EDS 232


Lesson 5

KNN and accuracy metrics

In this lesson



  • The classification setting and how it differs from regression
  • K-Nearest Neighbors (KNN) as a simple classification method
  • Accuracy assessment: the confusion matrix, precision, recall, and \(F_1\) score
  • Overfitting in classification and the bias-variance tradeoff

From regression to classification

From regression to classification


So far, our response variable \(Y\) has always been quantitative.

In many real-world problems the response is qualitative (categorical): meaning the response takes a value in a discrete set of classes.


Classifying = predicting the class of a new observation.


Classic examples:

  • Is this email spam or not?
  • Handwritten character recognition
  • Image classification

Environmental examples:

  • Does a water sample exceed a contamination threshold?
  • Is a species present or absent at a given location?
  • Is a certain study site healthy or degraded?

A guiding example

Our example dataset


A synthetic dataset “tracking” 300 coastal monitoring stations along CA coast:


  • temp_anomaly — sea surface temperature anomaly (°C): deviation of ocean’s temperature from long-term average
  • nitrate — nitrate concentration (μmol/L)
  • status — kelp forest condition: healthy or degraded


Can we predict whether a site is healthy or degraded

based on its oceanographic conditions?

Data overview


Synthetic data generated for educational purposes only

K-Nearest Neighbors

The KNN algorithm


  • One of the simplest classification methods
  • Classify a new observation by majority vote among its nearest neighbors in the training data


Given a training set and a new test observation \(x_0\):

  1. Choose an integer \(K \geq 1\).
  2. Identify the \(K\) points in the training data closest to \(x_0\).
  3. Identify the majority class among those \(K\) neighbors.
  4. Assign that class as the prediction for \(x_0\).

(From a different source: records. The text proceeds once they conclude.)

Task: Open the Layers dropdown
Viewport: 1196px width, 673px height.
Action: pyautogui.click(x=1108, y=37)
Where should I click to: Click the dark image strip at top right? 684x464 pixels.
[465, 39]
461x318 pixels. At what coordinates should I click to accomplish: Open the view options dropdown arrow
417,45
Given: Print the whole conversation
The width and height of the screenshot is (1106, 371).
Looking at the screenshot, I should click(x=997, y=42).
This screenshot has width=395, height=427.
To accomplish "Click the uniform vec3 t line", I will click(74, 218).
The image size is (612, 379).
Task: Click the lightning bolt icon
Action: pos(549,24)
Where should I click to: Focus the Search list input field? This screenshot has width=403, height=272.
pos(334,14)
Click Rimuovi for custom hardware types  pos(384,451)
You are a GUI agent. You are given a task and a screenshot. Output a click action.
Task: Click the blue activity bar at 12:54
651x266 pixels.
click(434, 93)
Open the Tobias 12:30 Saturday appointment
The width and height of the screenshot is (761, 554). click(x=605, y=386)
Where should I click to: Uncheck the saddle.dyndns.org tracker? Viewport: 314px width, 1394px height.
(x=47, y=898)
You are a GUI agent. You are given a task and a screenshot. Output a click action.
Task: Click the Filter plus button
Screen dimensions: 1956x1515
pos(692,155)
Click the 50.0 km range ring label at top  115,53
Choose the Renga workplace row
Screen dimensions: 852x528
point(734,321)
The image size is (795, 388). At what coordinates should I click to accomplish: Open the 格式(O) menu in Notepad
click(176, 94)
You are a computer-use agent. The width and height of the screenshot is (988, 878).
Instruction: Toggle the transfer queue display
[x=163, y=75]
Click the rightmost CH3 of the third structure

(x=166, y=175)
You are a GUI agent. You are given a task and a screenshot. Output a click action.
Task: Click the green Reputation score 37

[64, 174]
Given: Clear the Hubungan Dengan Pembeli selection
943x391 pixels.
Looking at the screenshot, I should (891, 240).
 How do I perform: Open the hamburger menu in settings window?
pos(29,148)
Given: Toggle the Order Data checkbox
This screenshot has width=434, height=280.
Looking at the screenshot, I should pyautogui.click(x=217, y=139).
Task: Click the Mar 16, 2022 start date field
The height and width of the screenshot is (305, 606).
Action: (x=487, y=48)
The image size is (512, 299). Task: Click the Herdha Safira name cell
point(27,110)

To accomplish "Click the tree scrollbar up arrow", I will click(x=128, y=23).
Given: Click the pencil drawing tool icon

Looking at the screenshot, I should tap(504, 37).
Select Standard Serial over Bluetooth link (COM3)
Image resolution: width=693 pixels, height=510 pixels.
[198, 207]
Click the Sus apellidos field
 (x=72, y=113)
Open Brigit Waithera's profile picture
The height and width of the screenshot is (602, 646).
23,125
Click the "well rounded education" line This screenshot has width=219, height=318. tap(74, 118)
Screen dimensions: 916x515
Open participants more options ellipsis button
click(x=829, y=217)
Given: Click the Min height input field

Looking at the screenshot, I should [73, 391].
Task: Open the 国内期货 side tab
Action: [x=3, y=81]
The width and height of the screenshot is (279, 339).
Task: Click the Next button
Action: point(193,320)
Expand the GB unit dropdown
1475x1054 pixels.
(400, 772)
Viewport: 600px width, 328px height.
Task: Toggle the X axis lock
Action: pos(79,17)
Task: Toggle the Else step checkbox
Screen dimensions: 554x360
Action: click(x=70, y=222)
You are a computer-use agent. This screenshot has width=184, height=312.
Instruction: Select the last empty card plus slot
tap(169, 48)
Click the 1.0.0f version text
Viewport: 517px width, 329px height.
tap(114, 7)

There is no model training or fitting.

Just store the data and vote at prediction time.

Check-in


KNN algorithm:

  1. Choose an integer \(K \geq 1\).
  2. Identify the \(K\) points in the training data closest to \(x_0\).
  3. Identify the majority class among those \(K\) neighbors.
  4. Assign that class as the prediction for \(x_0\).

Using K=3:

  1. What class would KNN assign to \(x_0\)? Why?
  2. What would change if we used \(K=1\) instead?
  3. What would happen if \(K =\) total number of training observations?

Check-in


KNN algorithm:

  1. Choose an integer \(K \geq 1\).
  2. Identify the \(K\) points in the training data closest to \(x_0\).
  3. Identify the majority class among those \(K\) neighbors.
  4. Assign that class as the prediction for \(x_0\).
  1. Healthy. Two of the three neighbors are blue (healthy), so healthy wins the majority vote.
  2. With \(K=1\) the predictions are determined by the single closest training point.
  3. We would always predict the majority class for every observation.

Applying KNN to example data (K = 10)


Shaded regions = predicted class. Decision boundary = boundary between predicted class regions.

Points in the “wrong” region are misclassified.

Applying KNN to example data (K = 10)


Shaded regions = predicted class. Decision boundary = boundary between predicted class regions.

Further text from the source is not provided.